玉川大学学術研究所脳科学研究施設 「講演会」 演題・要旨

10:00~11:30  Angela Roberts先生

演題 Contribution of the amygdala and prefrotal cortex to positive affective behaviour in primates.
要旨 Many studies have demonstrated the importance of the amygdala and orbitofrontal cortex in the processing of reward and the use of such information in guiding behaviour. However the precise role of these structures and their differential contribution to affective behaviour is poorly understood. Recently, with greater appreciation of the range of associative learning processes that can contribute to rewarded behaviour, studies in rats have begun to dissect out the distinct contributions of nuclei within the amygdala to these different processes. These will be reviewed and then our own recent programme of research into positive affective behaviour in primates described. The latter will include a comparison of the effects of lesions to the amygdala and its projection areas in the orbital and medial prefrontal cortex in marmosets on a number of different associative learning processes. In addition, preliminary investigations will be presented that have explored the relationship between the autonomic system, the amygdala and affective behaviour by taking 'on-line' recordings of blood pressure and heart rate activity during pavlovian conditioning in amygdala lesioned monkeys.

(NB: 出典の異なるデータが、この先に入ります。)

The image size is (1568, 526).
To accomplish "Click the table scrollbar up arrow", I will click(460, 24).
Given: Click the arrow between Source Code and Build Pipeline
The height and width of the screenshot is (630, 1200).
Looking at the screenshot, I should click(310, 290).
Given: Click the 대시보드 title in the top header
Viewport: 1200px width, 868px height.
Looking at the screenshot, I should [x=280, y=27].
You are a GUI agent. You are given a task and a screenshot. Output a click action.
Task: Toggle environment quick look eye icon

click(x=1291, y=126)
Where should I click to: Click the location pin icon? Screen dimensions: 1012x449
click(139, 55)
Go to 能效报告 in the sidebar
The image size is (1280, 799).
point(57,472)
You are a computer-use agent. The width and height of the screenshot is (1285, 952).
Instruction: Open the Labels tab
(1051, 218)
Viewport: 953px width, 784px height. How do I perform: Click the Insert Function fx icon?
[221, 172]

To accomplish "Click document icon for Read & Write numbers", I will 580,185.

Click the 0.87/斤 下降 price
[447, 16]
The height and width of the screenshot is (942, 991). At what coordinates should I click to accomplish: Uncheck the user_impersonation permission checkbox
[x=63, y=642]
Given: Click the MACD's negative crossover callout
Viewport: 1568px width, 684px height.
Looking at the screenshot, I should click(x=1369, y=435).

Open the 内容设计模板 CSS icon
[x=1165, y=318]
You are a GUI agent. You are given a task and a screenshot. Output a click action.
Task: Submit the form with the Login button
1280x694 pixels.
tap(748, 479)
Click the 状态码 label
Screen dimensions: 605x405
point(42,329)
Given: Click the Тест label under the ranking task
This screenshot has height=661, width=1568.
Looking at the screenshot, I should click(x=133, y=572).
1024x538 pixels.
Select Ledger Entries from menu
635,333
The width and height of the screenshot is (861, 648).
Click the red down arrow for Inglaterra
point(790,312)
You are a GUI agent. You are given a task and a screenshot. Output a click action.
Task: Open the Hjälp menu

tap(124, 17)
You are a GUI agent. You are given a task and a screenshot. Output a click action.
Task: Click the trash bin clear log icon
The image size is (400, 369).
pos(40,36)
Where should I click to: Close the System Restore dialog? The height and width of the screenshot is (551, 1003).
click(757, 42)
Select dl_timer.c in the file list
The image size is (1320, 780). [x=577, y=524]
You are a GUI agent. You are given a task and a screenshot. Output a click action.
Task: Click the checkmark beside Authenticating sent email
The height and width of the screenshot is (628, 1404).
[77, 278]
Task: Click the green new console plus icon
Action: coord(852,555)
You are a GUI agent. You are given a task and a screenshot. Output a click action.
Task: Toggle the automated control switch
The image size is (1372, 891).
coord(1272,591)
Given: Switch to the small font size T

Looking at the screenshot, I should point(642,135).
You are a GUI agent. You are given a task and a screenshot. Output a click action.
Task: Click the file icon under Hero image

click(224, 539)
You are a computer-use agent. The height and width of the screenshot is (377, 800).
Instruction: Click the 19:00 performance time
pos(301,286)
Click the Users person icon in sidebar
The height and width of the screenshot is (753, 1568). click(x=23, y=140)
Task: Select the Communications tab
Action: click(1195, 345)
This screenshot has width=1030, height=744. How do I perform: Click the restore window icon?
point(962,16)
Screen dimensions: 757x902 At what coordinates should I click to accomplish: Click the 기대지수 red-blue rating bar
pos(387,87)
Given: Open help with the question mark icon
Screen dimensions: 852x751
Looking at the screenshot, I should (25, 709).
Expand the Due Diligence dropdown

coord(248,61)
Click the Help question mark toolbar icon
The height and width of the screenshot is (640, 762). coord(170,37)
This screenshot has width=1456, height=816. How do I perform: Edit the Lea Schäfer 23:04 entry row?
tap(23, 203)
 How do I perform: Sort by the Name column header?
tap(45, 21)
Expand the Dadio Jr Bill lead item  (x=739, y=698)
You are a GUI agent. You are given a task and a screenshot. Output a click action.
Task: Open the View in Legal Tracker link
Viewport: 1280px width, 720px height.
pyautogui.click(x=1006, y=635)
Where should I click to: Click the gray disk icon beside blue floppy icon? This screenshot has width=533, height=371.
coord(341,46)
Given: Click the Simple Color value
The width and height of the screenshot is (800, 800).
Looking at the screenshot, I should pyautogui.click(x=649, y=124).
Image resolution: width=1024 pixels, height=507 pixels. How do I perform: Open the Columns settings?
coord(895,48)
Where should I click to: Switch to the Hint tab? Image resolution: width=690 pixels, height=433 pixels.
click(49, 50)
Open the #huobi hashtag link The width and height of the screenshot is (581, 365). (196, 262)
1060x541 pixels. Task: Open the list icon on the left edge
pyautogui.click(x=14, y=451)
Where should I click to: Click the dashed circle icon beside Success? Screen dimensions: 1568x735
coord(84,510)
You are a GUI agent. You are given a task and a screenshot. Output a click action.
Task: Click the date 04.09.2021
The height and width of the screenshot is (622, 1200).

13:00~14:00  Wolfram Schultz先生   

  • 体調不良のため来日できなくなりました。(2003.7.18付)
演題 Coding of economic decision variables by dopamine neurons
要旨 Results from lesioning and psychopharmacological studies suggest an involvement of dopamine systems in the processing of reward information. We found in formal learning paradigms that dopamine neurons detect the extent to which rewards occur differently than predicted, thus coding an 'error' in the prediction of reward. We then assessed to which extent dopamine neurons would code basic economic decision variables, namely probability and magnitude of reward, and their multiplicative combination. We found that phasic activations varied monotonically across the full range of probabilities (p=0 to 1.0). The response to the conditioned stimulus predicting reward with a specific probability increased and the response to probabilistic reward decreased with probability. In addition, we observed a separate, slower response which increased gradually until the potential time of reward. This response reflected the uncertainty of reward, as it was maximal at p = 0.5 and decreased at higher and lower probabilities. Dopamine neurons increased their activations monotonically to increasing reward magnitudes. Testing of expected reward value (probability × magnitude of reward) revealed combined coding of these variables, such that responses to magnitude could be indistinguishable from those to probability of reward. These data suggest that dopamine responses may serve as inputs to decision-making mechanisms for economic behavior.

14:00~15:00  筒井健一郎先生

  • 時間変更になりました 13:00~14:00
演題 ntegaration of disparity and texture gradient signals for the representation of 3D surface orientation in parietal area CIP
要旨 David Marr postulated that the detection of surface orientation is an important intermediate stage towards the representation of three-dimensional (3D) structure of objects, which is the main goal of visual processing. Recently we found a group of neurons that respond selectively to a 3D orientation of a flat surface in the caudal part of the lateral bank of intraparietal sulcus (area CIP). We examined the responses of these neurons with i) random-dot stereograms in which the surface orientation was defined only by disparity gradients and ii) texture patterns in which the surface orientation was defined only by texture gradients. We found three types of surface orientaion selective neurons: those which were sensitive to disparity gradients alone ('D neurons'), those which were sensitive to texture gradients alone ('T neurons'), and those which were sensitive to both disparity and texture gradients ('DT neurons'). Among three types, the most prominent in number was DT neurons. In DT neurons, preferred orientation was the same between the surface orientation defined by disparity gradients and that defined by texture gradients. The result suggests that different kinds of gradient signals are integrated in CIP in order to construct a general representation of 3D surface orientation which is independent from specific depth cues.